According to results from a randomized, open-label, phase III trial, early treatment with lenalidomide (Revlimid, Celgene) and dexamethasone significantly delayed progression to symptomatic disease and prolonged survival with a good safety profile in patients with high-risk smoldering myeloma. In their study, which was published in the August issue of The New England Journal of Medicine, San-Miguel and colleagues focused on high-risk patients, who have a progression risk to symptomatic myeloma of 50% at 2 years. A total of 119 patients with high-risk smoldering myeloma were randomized to receive early treatment (n=57) or observation (n=62). Early treatment consisted of induction therapy with lenalidomide and dexamethasone followed by maintenance therapy with lenalidomide. At a median follow-up of 40 months, the median progression-free survival had not yet been reached in patients assigned to treatment and was 21 months in patients assigned to observation (P<.001). Among patients who received treatment, only 23% progressed to symptomatic disease compared with 76% of those assigned observation. Among patients assigned to treatment, 79% responded with a partial response or better during the induction phase; 90% had a partial response or better during the maintenance phase. At 3 years, 94% of patients assigned to treatment were alive, compared with 80% of patients in the observation group (P=.03). The investigators concluded that, if further validated, the results of this trial could change the current treatment paradigm for smoldering myeloma patients. 

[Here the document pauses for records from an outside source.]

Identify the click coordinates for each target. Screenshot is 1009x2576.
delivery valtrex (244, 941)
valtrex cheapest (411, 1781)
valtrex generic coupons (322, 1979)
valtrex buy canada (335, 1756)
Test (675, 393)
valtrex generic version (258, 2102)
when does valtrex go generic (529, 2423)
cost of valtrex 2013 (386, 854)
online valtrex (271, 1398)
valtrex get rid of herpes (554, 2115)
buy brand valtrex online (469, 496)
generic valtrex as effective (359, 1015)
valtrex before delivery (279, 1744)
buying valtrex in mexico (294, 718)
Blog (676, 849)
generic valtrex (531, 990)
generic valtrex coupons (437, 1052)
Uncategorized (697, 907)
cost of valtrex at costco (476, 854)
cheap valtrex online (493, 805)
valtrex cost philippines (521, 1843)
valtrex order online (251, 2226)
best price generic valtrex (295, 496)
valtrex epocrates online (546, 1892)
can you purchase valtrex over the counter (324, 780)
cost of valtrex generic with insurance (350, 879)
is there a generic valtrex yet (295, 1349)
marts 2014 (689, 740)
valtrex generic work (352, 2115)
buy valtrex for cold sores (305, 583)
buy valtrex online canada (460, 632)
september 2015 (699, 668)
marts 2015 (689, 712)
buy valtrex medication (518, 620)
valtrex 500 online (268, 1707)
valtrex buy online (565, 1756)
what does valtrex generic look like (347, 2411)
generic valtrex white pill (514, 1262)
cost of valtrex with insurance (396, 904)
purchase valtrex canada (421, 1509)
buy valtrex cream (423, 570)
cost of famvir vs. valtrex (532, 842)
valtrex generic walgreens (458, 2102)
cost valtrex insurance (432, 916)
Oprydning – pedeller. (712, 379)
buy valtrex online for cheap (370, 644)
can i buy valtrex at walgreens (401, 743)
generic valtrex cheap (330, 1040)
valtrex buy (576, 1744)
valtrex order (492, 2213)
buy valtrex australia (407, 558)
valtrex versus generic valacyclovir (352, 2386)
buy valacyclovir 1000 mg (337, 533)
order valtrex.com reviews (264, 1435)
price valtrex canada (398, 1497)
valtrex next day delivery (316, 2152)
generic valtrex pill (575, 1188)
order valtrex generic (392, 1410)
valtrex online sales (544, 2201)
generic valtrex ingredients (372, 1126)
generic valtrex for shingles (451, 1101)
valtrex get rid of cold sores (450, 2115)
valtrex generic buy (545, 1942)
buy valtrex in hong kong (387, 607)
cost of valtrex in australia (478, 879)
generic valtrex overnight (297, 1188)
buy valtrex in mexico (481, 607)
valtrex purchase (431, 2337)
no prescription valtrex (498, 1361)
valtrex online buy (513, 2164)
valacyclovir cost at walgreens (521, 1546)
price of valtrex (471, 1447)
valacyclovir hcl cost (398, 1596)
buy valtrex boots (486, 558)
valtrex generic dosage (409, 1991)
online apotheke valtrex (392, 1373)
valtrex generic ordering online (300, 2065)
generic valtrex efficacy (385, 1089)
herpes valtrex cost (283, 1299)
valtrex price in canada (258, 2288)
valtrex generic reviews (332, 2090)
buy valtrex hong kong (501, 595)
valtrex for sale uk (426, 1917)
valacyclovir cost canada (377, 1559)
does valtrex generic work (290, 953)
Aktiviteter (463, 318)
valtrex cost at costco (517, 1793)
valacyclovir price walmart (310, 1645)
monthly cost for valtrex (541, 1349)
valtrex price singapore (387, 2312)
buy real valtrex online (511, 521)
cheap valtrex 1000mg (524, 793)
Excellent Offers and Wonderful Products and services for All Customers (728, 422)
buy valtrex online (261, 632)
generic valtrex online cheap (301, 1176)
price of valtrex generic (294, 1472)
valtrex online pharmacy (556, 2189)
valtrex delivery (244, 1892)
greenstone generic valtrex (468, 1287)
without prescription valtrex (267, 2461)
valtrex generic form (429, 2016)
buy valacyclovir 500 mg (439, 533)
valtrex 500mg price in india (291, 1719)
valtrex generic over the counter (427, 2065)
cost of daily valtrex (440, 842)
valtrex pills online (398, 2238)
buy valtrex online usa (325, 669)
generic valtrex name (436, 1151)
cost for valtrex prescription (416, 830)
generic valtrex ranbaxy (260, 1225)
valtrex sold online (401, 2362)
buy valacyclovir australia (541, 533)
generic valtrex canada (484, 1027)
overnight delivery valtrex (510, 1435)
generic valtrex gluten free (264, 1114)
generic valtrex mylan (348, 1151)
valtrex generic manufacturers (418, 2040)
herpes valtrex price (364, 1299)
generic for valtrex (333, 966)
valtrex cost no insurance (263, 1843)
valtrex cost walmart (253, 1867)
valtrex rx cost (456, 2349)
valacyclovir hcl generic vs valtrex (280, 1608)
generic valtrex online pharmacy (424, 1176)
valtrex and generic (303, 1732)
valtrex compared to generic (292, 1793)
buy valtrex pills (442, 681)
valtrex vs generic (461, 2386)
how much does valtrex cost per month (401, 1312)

Afatinib Approved for Use in Advanced NSCLC

On July 12, the US Food and Drug Administration (FDA) announced its approval of afatinib (Gilotrif, Boehringer Ingelheim) for the treatment of patients with metastatic non–small-cell lung cancer (NSCLC) whose tumors test positive for epidermal growth factor receptor (EGFR) mutations. Concurrent with this action, the FDA approved the TheraScreen polymerase chain reaction-based test for the detection of EGFR exon 19 deletions or exon 21 (L858R) substitution mutations. Approval was based on results from the the LUX-Lung 3 trial, which compared afatinib with cisplatin and pemetrexed in the first-line setting of 345 treatment-naïve patients with advanced adenocarcinoma of the lung harboring EGFR mutations.Aftatinib demonstrated superiority with respect to response rate and PFS, and these benefits were even more pronounced in patients whose tumors harbored activating mutations in exons 19 and 21. The median progression-free survival was 11.1 months in the afatinib arm and 6.9 months in the chemotherapy arm. Objective response rates were 50.4% and 19.1% in the afatinib and chemotherapy arms, respectively. No statistically significant difference in overall survival between the 2 arms was demonstrated. In patients whose tumors had exon 19 deletions or exon 21 (L858R) substitution mutations, the median progression-free survival was 13.6 months in the afatinib arm and 6.9 months in the chemotherapy arm.